┌──

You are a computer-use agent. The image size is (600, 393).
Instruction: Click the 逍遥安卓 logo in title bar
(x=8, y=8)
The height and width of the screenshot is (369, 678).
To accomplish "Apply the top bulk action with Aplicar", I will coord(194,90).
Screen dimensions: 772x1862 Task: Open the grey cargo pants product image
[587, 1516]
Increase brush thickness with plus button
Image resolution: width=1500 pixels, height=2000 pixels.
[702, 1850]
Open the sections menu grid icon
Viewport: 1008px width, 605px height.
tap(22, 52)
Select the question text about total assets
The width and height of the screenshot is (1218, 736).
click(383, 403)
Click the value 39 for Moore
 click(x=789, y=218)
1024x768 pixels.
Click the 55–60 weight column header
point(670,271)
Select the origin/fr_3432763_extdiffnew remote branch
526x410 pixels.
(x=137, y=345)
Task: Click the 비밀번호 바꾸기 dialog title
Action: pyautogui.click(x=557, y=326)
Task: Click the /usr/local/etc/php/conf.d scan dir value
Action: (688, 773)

└──

# Work order:
Each line above must be output exactly as it stands.

# Your solution:
You are a computer-use agent. The image size is (600, 393).
Instruction: Click the 逍遥安卓 logo in title bar
(x=8, y=8)
The height and width of the screenshot is (369, 678).
To accomplish "Apply the top bulk action with Aplicar", I will coord(194,90).
Screen dimensions: 772x1862 Task: Open the grey cargo pants product image
[587, 1516]
Increase brush thickness with plus button
Image resolution: width=1500 pixels, height=2000 pixels.
[702, 1850]
Open the sections menu grid icon
Viewport: 1008px width, 605px height.
tap(22, 52)
Select the question text about total assets
The width and height of the screenshot is (1218, 736).
click(383, 403)
Click the value 39 for Moore
 click(x=789, y=218)
1024x768 pixels.
Click the 55–60 weight column header
point(670,271)
Select the origin/fr_3432763_extdiffnew remote branch
526x410 pixels.
(x=137, y=345)
Task: Click the 비밀번호 바꾸기 dialog title
Action: pyautogui.click(x=557, y=326)
Task: Click the /usr/local/etc/php/conf.d scan dir value
Action: (688, 773)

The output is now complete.